Search the records for "agent" and copy each line that holds it.

**** Listed entries

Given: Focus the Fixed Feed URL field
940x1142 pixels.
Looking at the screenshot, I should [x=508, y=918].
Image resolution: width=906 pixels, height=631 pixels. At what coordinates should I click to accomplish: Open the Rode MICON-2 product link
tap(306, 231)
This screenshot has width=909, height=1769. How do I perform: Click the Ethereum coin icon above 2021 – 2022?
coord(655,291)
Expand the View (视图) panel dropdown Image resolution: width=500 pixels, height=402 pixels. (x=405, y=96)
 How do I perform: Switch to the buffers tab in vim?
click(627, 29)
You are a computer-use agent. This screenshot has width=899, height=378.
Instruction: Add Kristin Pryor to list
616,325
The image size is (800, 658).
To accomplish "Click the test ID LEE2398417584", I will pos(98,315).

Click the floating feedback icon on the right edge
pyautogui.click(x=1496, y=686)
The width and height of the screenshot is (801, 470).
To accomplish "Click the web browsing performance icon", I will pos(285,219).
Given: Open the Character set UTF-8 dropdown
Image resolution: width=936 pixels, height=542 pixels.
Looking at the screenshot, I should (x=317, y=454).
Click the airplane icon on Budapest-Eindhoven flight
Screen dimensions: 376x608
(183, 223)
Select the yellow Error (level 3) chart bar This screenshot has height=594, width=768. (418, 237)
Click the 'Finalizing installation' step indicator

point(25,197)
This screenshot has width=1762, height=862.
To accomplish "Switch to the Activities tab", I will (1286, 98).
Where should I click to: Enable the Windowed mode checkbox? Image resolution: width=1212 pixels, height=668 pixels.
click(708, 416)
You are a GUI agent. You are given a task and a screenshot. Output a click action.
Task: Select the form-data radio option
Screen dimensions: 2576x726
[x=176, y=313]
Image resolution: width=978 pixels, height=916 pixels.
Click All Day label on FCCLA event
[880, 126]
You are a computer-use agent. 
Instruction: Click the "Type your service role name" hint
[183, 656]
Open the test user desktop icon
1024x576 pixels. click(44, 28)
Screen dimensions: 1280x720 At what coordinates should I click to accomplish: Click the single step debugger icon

********

◆ Reply
You are a computer-use agent. This screenshot has width=899, height=378.
You are a GUI agent. You are given a task and a screenshot. Output a click action.
You are a computer-use agent. 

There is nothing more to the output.